··· Texto de leitura ···

Nos últimos meses, caminhões carregados de minério estão na mira da Polícia Rodoviária Federal (PRF) em Mato Grosso do Sul, mais especificamente na BR-262, por causa de traficantes que utilizam a carga excessiva para esconder drogas e conseguir chegar nas mãos pretendidas, com ajuda das famosas “mulas” que se arriscam para ultrapassar as barreiras policiais e que chegam a faturar quase 10 salários mínimos se tiverem sucesso na missão.
Por ser uma rodovia que atravessa o Estado de leste a oeste e o liga com São Paulo, a BR-262 é muito utilizada para tráfico de drogas, o que não é novidade para ninguém. Porém, neste ano, a prática de transportar cocaína e outras substâncias ocultas em carregamentos de minério tornou-se quase trivial na região.
Em 1º de abril deste ano, foram apreendidos 452 quilos de cocaína (avaliada em R$ 22 milhões) em Terenos, que estavam escondidos em um caminhão carregado de minério de ferro.
Dois dias depois, uma apreensão semelhante ocorreu em Campo Grande, desta vez foram confiscados 368 quilos do entorpecente (260 quilos de pasta base e 108 quilos de cloridrato).
No mês seguinte, em meados de maio, duas ações policiais em menos de 24 horas encontraram mais de uma tonelada de drogas escondidas em cargas de minério (560,7 quilos em Terenos e 547,9 quilos em Corumbá). Ambas seriam entregues em outros estados, como Minas Gerais e São Paulo, respectivamente.
“Mulas” não nascidas em Mato Grosso do Sul também são utilizadas pelos traficantes. Há aproximadamente três semanas, um catarinense de 32 anos foi flagrado em Miranda transportando 140,5 quilos de cocaína, carga que foi carregada em Corumbá e tinha como destino final um município de Goiás, não especificado pelo motorista.

··· Material fornecido ···

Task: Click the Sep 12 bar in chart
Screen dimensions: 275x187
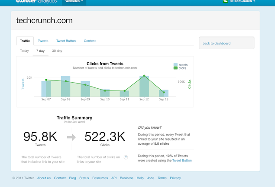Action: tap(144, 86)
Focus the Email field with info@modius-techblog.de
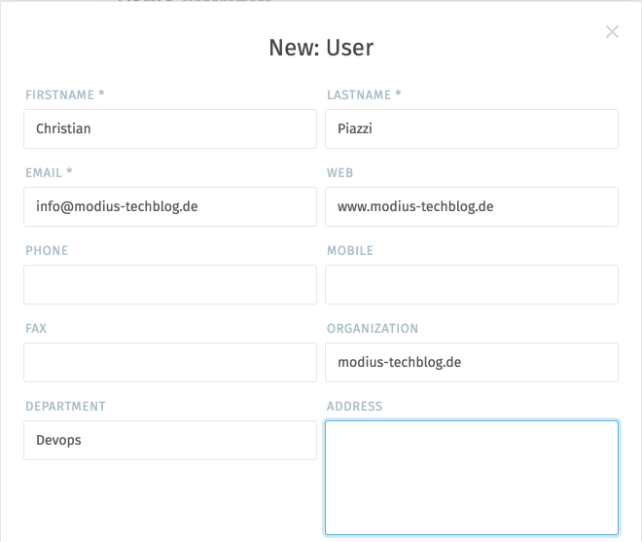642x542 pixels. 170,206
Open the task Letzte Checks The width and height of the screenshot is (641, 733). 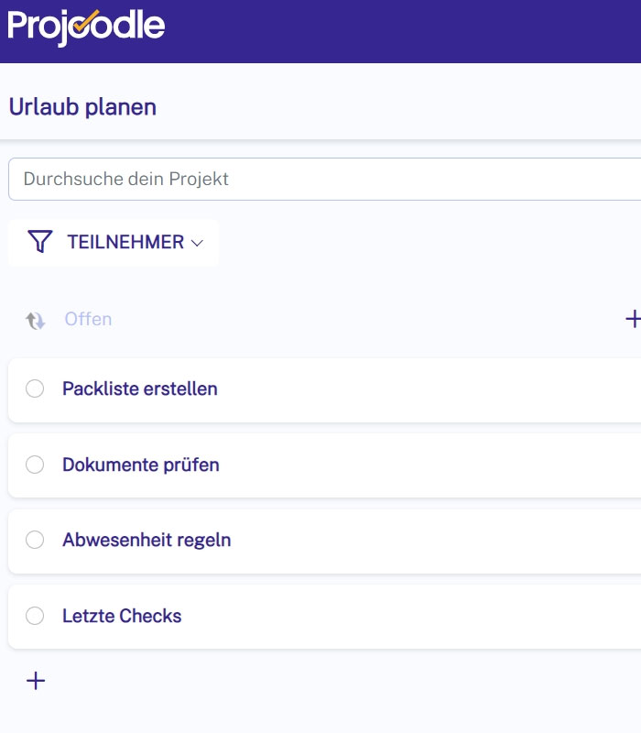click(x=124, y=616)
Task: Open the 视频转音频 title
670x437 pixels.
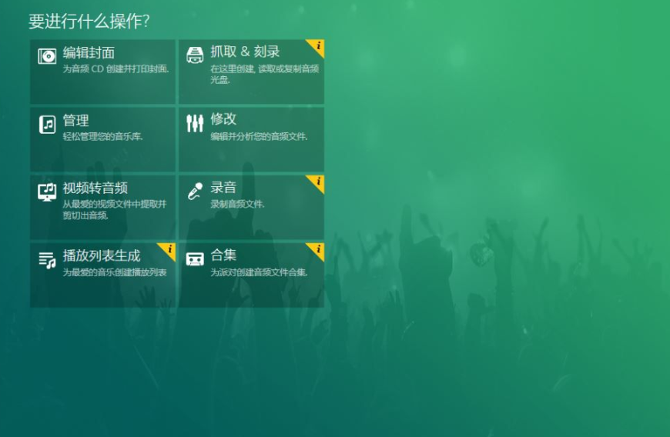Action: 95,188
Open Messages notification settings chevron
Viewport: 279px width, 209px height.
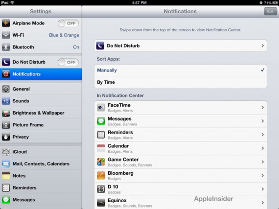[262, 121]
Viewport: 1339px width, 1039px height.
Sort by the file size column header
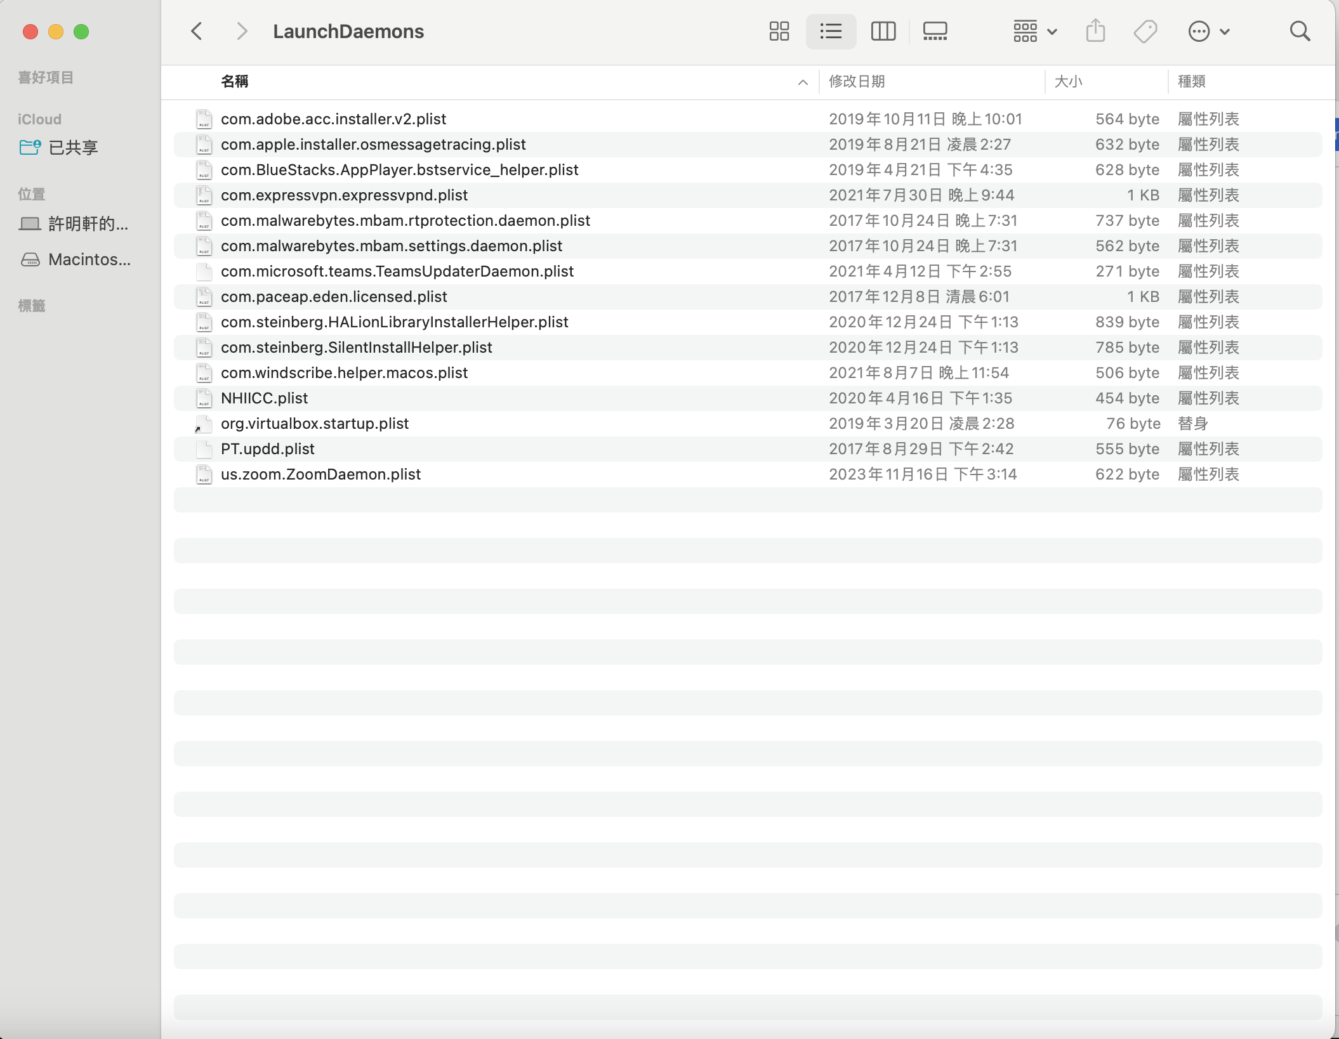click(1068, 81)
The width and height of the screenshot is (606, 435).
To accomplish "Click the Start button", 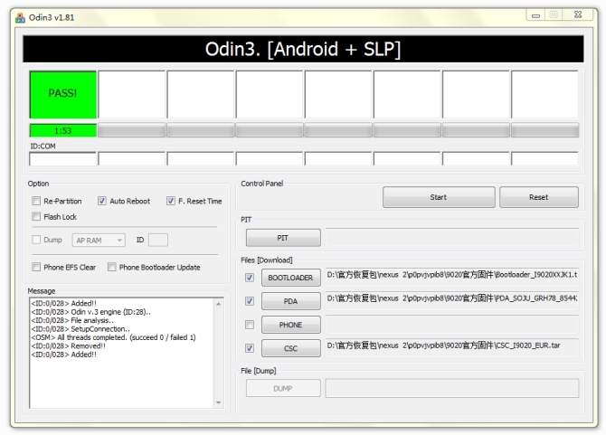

···

→ Tarefa proposta
De acordo com o texto sobre drogas escondidas em caminhões de minério, por que a BR-262 é muito utilizada para o tráfico de drogas? Responda em uma ou duas frases.

→ Resposta da tarefa
A BR-262 é muito utilizada para o tráfico porque atravessa Mato Grosso do Sul de leste a oeste e liga o estado a São Paulo.